» Short problem A: Rewrite the rows starting at the line that contains "Click the province dropdown chevron icon" and ending at the last of the rows, replacing "province" with "region" and changing nothing else. Leave the pictures out of your answer.

═══ Quoted text ═══

/AGrow-ML

Project to predict production quantities for a given dataset using Machine Learning algorithms.

Primary LanguageJupyter Notebook

AGrow-ML

We are given the monthly production quantity for a certain agricultural product in 10 different provinces of a country between January 2015 to December 2020. This product comes from a fruit. It takes a few months for the fruits to grow on the trees which bear them. It also takes a few days to extract the syrup from the fruits after they have been harvested.

We would like to predict the production quantity from Jan 2021 to Dec 2021.

Data:

  • Production Quantity.csv has 4 columns

    • start_date, end_date: start day and end day of each month between January 2015 to Dec 2020.
    • prod: production quantity of Grople syrup in tonnes at monthly frequency ○ region_id: A unique identifier for the 10 provinces
  • Daily Precipitation.csv: has 4 columns

    • start_date, end_date: start day and end day at a daily frequency between January 1, 2014 to Mar 13, 2022.

═══ Provided records ═══

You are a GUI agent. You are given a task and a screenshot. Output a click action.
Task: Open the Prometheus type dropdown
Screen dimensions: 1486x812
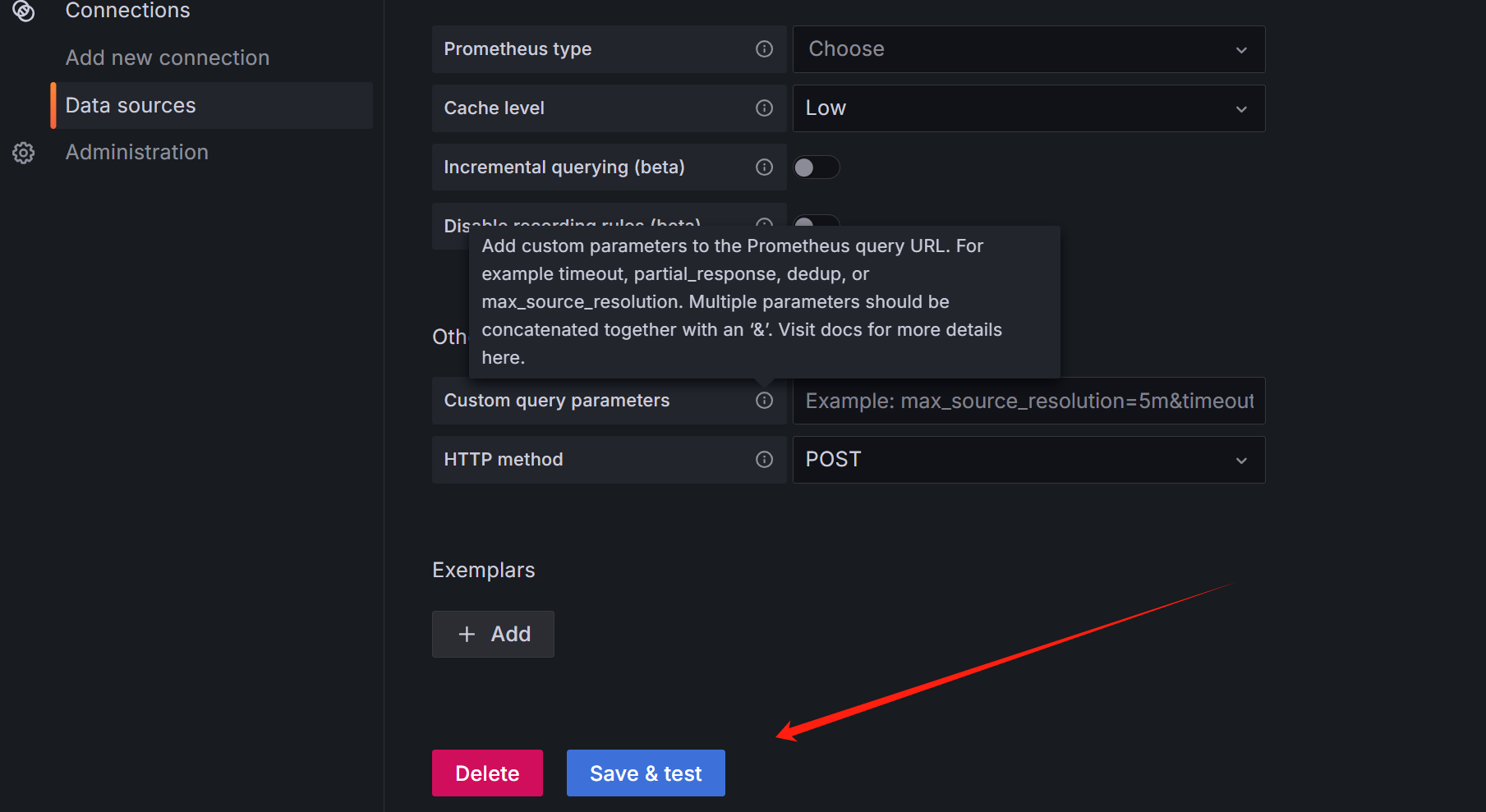(1028, 49)

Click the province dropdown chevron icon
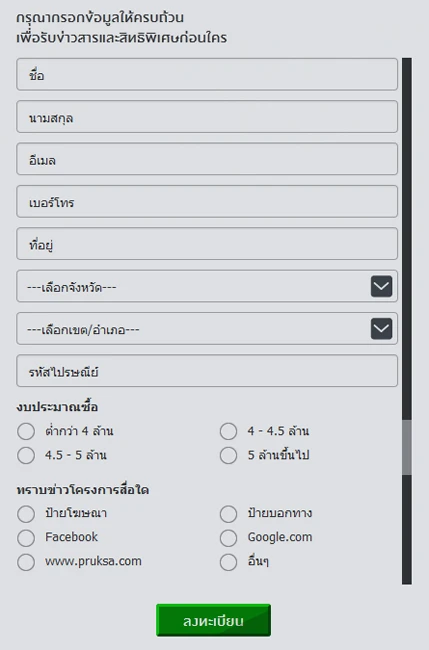(x=381, y=286)
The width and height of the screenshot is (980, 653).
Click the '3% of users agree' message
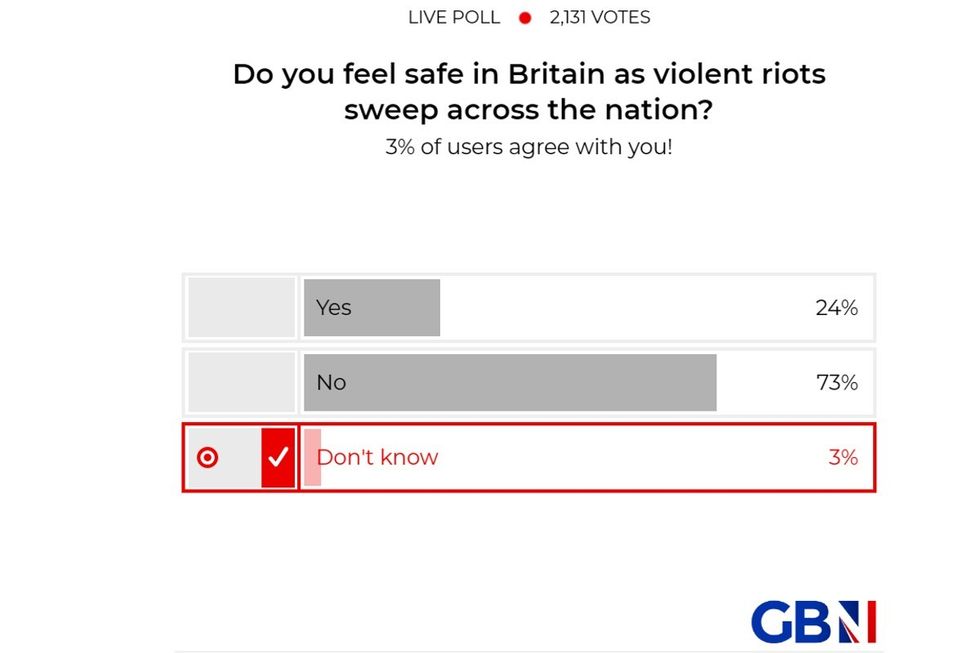529,147
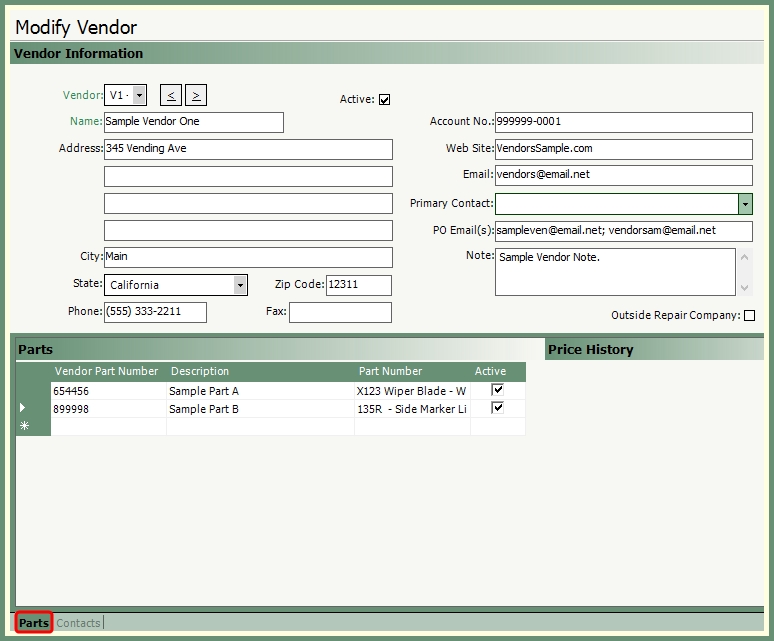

═══

» Short problem B: Say whether each statement agrees with the AGrow-ML project description, and quote the words that decide it: (i) The production data covers 10 provinces. (ii) The goal is to predict production quantities for 2022. (iii) The Daily Precipitation.csv file has five columns.

» Final result A:
Click the region dropdown chevron icon
(x=381, y=286)
The width and height of the screenshot is (980, 653).
Click the '3% of users agree' message
529,147

» Final result B:
(i) Yes: "in 10 different provinces of a country"
(ii) No: "We would like to predict the production quantity from Jan 2021 to Dec 2021."
(iii) No: "Daily Precipitation.csv: has 4 columns"